## Exercise data
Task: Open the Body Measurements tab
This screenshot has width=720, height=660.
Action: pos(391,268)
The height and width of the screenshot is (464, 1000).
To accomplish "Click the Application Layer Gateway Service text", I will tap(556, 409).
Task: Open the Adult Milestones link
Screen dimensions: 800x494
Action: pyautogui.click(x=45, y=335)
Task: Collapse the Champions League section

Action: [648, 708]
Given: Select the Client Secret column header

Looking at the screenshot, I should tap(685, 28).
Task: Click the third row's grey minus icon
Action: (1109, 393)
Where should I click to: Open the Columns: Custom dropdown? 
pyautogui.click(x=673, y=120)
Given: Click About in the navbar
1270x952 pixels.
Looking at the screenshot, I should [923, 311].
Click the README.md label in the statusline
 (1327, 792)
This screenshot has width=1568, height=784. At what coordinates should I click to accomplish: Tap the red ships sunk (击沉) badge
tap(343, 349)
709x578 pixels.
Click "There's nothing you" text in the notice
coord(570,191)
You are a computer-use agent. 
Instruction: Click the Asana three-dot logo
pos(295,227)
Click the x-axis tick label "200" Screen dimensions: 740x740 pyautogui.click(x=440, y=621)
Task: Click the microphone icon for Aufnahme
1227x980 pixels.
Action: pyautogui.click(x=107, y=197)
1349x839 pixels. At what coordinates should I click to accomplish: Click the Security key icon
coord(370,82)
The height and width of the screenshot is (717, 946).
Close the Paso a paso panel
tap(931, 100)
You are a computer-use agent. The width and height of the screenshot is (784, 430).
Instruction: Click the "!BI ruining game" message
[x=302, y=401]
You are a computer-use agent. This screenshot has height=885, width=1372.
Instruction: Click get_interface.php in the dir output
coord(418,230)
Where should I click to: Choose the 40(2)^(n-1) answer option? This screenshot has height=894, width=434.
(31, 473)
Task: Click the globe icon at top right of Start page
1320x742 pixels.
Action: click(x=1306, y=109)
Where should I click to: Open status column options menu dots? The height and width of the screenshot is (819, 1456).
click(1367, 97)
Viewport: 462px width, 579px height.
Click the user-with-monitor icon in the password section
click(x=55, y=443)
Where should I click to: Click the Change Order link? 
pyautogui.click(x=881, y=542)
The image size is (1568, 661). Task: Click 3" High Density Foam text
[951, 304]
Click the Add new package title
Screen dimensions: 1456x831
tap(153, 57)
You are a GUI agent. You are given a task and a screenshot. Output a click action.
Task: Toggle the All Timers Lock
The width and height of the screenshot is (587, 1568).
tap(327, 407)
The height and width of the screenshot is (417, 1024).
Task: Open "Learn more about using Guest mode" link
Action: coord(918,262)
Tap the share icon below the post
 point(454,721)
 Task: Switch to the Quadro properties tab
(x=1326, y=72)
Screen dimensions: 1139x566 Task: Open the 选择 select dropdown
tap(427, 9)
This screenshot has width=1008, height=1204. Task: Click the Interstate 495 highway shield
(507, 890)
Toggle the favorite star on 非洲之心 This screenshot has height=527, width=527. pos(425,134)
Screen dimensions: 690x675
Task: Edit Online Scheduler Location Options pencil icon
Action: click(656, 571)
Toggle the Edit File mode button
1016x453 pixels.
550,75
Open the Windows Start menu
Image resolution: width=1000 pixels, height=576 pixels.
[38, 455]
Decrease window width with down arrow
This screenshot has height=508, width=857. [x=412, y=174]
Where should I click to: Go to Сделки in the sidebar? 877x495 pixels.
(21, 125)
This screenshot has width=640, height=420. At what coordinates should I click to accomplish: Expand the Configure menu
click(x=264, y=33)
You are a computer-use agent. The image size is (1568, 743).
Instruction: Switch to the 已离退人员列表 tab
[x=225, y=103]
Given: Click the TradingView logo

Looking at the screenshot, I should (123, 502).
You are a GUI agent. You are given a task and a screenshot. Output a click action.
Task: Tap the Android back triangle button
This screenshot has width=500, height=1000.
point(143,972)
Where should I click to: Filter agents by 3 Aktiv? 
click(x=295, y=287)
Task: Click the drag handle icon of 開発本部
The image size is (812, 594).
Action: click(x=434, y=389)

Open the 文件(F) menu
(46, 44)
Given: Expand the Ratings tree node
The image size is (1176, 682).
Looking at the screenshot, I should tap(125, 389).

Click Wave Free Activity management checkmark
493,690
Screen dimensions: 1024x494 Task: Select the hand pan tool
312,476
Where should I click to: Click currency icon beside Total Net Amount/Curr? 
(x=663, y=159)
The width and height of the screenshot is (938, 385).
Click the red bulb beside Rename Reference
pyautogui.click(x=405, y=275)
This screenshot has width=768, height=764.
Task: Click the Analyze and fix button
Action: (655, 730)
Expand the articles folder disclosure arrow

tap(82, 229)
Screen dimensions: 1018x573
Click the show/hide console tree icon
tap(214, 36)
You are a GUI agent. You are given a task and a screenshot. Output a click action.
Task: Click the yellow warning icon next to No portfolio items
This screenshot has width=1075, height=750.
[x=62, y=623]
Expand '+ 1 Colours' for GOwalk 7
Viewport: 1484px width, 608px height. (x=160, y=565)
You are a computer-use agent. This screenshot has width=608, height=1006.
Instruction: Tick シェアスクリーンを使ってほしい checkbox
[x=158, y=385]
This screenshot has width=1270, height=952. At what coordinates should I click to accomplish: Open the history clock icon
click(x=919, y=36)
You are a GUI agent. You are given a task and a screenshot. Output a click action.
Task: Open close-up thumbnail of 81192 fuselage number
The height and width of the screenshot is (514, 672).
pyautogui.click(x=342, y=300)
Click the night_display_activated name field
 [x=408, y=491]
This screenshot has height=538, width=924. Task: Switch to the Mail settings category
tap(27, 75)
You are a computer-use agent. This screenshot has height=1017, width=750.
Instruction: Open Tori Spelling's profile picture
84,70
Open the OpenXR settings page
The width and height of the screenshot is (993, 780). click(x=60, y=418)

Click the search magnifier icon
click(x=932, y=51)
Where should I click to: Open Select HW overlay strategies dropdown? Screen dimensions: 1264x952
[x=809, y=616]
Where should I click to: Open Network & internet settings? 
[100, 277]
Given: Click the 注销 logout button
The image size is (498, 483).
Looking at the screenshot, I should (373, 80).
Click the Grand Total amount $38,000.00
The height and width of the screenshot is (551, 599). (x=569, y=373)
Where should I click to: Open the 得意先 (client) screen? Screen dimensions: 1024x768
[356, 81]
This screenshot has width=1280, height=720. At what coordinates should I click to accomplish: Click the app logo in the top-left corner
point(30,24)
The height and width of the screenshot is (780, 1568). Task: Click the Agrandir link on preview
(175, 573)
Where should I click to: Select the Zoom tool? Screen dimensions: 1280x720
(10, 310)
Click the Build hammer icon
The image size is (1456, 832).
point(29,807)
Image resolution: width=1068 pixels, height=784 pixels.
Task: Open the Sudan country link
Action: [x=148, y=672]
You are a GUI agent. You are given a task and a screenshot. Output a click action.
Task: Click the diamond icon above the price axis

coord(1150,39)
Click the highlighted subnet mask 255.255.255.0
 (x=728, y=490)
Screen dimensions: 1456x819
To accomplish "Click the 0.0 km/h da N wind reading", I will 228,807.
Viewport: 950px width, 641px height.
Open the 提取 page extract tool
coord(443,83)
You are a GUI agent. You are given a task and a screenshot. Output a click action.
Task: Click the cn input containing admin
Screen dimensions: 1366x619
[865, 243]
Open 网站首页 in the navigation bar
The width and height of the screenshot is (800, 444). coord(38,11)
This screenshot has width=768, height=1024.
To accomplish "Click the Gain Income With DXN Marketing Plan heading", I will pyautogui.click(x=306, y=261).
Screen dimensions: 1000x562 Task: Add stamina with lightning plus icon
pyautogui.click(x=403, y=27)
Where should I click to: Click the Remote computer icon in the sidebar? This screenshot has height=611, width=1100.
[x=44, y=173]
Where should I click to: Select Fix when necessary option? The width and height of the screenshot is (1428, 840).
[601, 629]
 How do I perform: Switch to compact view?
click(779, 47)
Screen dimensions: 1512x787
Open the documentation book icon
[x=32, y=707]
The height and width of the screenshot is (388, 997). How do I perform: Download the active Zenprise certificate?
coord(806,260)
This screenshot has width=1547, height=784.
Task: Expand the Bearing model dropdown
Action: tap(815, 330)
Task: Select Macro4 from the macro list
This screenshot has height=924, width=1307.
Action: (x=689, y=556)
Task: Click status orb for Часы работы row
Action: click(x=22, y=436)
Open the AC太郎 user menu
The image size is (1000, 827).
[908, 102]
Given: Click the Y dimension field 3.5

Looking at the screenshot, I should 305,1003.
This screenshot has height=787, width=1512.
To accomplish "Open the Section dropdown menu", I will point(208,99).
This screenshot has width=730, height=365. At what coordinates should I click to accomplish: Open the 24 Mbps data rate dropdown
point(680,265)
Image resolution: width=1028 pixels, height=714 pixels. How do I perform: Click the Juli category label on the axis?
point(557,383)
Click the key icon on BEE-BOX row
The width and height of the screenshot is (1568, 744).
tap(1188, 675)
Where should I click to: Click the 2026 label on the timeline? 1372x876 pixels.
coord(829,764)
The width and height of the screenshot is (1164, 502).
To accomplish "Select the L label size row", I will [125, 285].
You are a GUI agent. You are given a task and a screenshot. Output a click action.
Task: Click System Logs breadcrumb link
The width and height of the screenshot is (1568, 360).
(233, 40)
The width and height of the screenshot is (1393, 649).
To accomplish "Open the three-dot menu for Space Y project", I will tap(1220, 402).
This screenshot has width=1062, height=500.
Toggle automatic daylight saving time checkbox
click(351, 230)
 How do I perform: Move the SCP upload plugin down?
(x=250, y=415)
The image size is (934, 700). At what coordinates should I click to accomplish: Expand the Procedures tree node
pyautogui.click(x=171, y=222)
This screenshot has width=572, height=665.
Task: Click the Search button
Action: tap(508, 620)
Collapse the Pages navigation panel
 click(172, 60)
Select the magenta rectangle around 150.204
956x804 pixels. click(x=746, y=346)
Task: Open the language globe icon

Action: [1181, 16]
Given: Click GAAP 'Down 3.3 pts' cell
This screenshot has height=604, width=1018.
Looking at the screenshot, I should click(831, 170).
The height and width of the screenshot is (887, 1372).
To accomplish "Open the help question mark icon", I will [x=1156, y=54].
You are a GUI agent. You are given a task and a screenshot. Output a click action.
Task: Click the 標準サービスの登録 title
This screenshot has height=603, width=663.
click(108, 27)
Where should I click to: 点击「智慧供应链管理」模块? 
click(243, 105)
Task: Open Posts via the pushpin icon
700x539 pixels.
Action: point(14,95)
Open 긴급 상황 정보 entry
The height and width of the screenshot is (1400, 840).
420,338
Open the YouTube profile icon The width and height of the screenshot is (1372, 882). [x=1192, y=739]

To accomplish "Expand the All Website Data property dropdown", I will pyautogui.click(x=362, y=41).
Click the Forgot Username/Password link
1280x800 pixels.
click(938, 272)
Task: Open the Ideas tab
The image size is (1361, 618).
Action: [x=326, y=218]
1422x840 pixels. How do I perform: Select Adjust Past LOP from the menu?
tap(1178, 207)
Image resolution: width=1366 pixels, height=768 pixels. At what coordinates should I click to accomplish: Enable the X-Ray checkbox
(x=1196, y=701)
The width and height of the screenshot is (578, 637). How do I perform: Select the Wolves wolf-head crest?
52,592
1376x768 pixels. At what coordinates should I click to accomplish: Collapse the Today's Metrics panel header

## What you are asked to do
Rewrite the material from the line with "Task: Open the Adult Milestones link" through the line with "Action: (1109, 393)", changing "Champions League" to "Europa League" and keeping everything else the same. Give only those lines.

## Result
Task: Open the Adult Milestones link
Screen dimensions: 800x494
Action: pyautogui.click(x=45, y=335)
Task: Collapse the Europa League section

Action: [648, 708]
Given: Select the Client Secret column header

Looking at the screenshot, I should tap(685, 28).
Task: Click the third row's grey minus icon
Action: (1109, 393)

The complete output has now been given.